Rust vs Python. Problem statement & Python impl

May 14, 2024

Hello, dear readers,

This is my first blog post (and hope not the last 😅). In the series of posts I want to share on the findings when I ported existing system from Python to Rust that gave the following benefits:

Reduced the cost from 70K USD per quarter to ~40 USD, that's right, 1400 times cost reduction;
Increased the success rate of the pipeline from 85% to 99.88%;
And reduced the time required for data to become available from 10 hours to less than 15 minutes).

Problem statement

On high level the system takes data in msgpack format and converts it to Apache Parquet format. The legacy system was built long ago and didn't expect to process 100x increase in the data size. Legacy system would read all the data into memory, convert all to JSON in memory, write JSON to file and use PySpark to read that huge JSON file and then write it to Parquet.
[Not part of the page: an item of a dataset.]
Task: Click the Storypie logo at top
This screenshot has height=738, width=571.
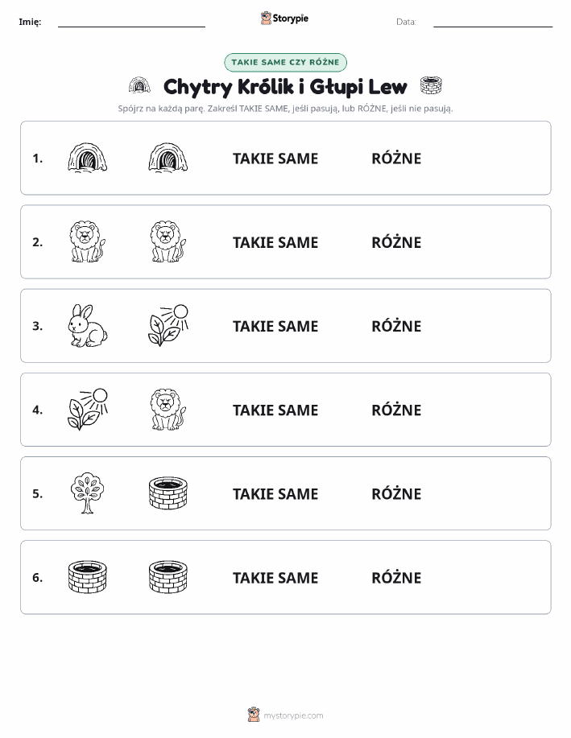Action: tap(284, 19)
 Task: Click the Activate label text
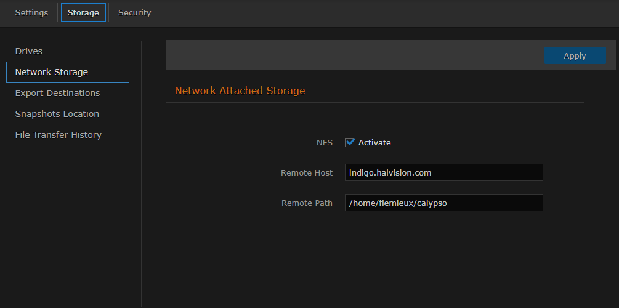pos(374,142)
As the input data increases, it requires more and more RAM, eventually requiring instances with 384 GiB of RAM, quite expensive one!

To reduce required memory we should make two important improvements:

Move away from reading everything into memory first and then processing, to streaming fashion, an approach that does not require all the data to fit into memory;
Get rid of intermediate JSON format. It is text-based and inefficient when dealing with large data. Both msgpack and Parquet are binary formats so one can convert between them directly!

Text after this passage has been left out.